The agreement comes as the commercial real estate industry has seen a lot of consolidation nationwide. Washington, D.C.-based brokerage firm Cassidy Turley last month agreed to be sold to a consortium of private equity investors that earlier this year acquired London firm DTZ Holdings. Savills of London also agreed earlier this year to merge with New York’s Studley Inc., while Newmark Grubb Knight Frank of New York continues to grow through acquisitions.
Travers said he’s fended off acquisition offers for years now, but finally decided to agree when he found a good match with Cresa. He said the two firms share values and he could benefit from Cresa’s decidedly larger platform.

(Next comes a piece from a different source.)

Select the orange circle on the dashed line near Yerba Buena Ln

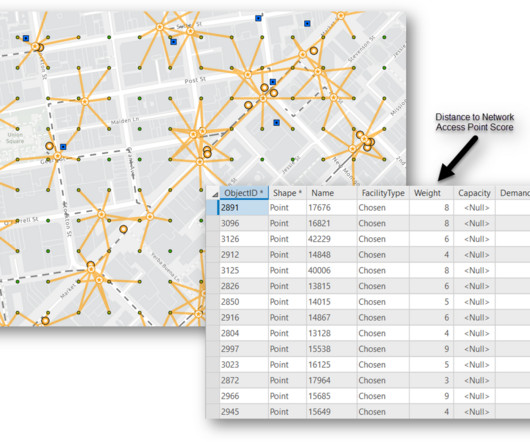[123, 229]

Both firms specialize in representing tenants exclusively in lease transactions, rather than also representing landlords, which can be seen as an unavoidable conflict of interest for full-service firms.
Cresa formed as an alliance of independent firms in 1993 and became one company in 1997. It now has more than 1,000 brokers nationwide and offers a wider range of services than Travers, including strategic planning, project management, facilities management and lease administration.
“The world has been consolidating, as many know, so this gives us a stronger, better base, but most important, it keeps me in the same mindset,” Travers said.
The merger of two tenant representation firms comes in the wake of Gov. Jerry Brown’s signature in August on a bill requiring commercial brokers to disclose in writing to potential clients whether or not they might also represent the other side in a transaction. The bill, SB 1171, is technically a revision of a law that has since the early ’80s required the same disclosures from residential real estate brokers.
Scott Turner, a partner at Century City law firm Cox Castle & Nicholson, said the law didn’t originally apply to commercial real estate because those clients were thought to be more sophisticated.
“There was a perception, even amongst some in the brokerage community, that this was just wrong, and that there needed to be a clear disclosure to these tenants when the agent was also representing the landlord,” he said.
Jason Hughes, chief executive of San Diego tenant brokerage firm Hughes Marino, fought to get the bill passed. He said that he asked his state senator, Bill Hueso, to sponsor the bill, and subsequently spent “hundreds of thousands of dollars” to help it pass.
He commended Travers Realty and Cresa for their continuing commitment to tenants, which he said will be the way of the future for brokerage firms in California. But he cautioned that the newly merged firm could still face challenges. In particular, the firm’s “old school model,” which pits brokers against each other in an environment that encourages every broker to fend for himself, could stand in the way of the firm’s success.
Travers said he didn’t enter the merger agreement lightly; he spent a year seriously considering the idea, and he’s optimistic it will work out for the best.
“It’s been a very difficult, challenging time, because I didn’t want to make a wrong move and destroy the company; I wanted to make sure I was doing things the right way,” he said. “I know this was the best option for us.”